Advances and Limitations in Generalization via Self-Supervised Pretrained Representations
Pretrained neural representations, learned from unlabeled text, have recently led to substantial improvements across many natural language problems. Yet some components of these models are still brittle and heuristic, and sizable human labeled data is typically needed to obtain competitive performance on end tasks.

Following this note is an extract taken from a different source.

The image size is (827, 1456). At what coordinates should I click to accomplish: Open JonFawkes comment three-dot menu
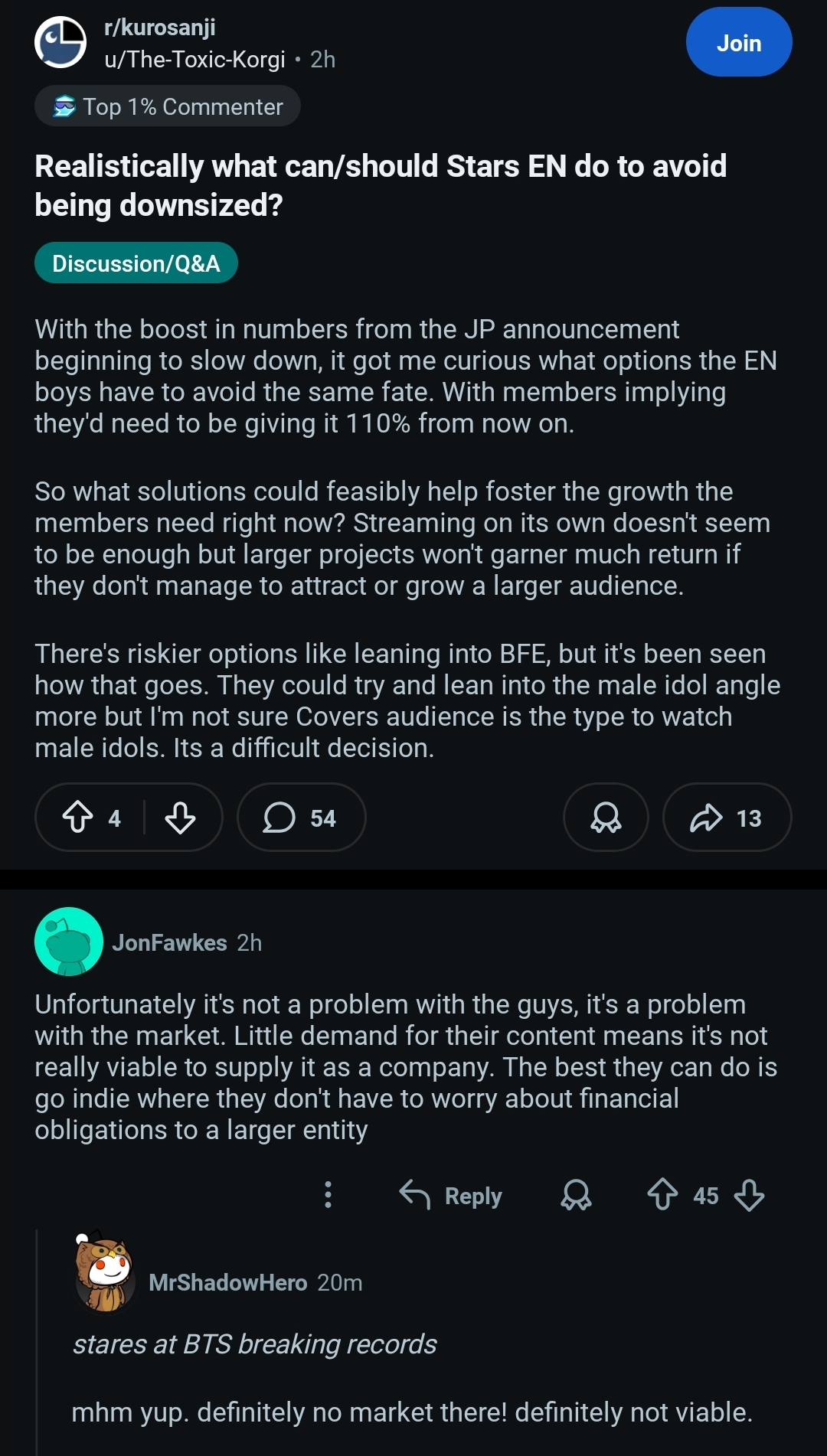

I will first talk about recent advances from our team leading to (i) improved multi-lingual generalization and ease of use through tokenization-free pretrained representations and (ii) better few-shot generalization for underrepresented task categories via neural language model-based example extrapolation. I will then point to limitations of generic pre-trained representations when tasked with handling both language variation and out-of-distribution compositional generalization, and the relative performance of induced symbolic representations.
Host: Toyota Technology Institute at Chicago
Kristina Toutanova is a research scientist at Google Research in Seattle and an affiliate faculty at the University of Washington. She obtained her Ph.D. from the Computer Science Department at Stanford University with Christopher Manning, and her MSc in Computer Science from Sofia University, Bulgaria. Prior to joining Google in 2017, she was a researcher at Microsoft Research, Redmond. Kristina focuses on modeling the structure of natural language using machine learning, most recently in the areas of representation learning, question answering, information retrieval and semantic parsing. Kristina is a past co-editor in chief of TACL, a program co-chair for ACL 2014, and a general chair for NAACL 2021.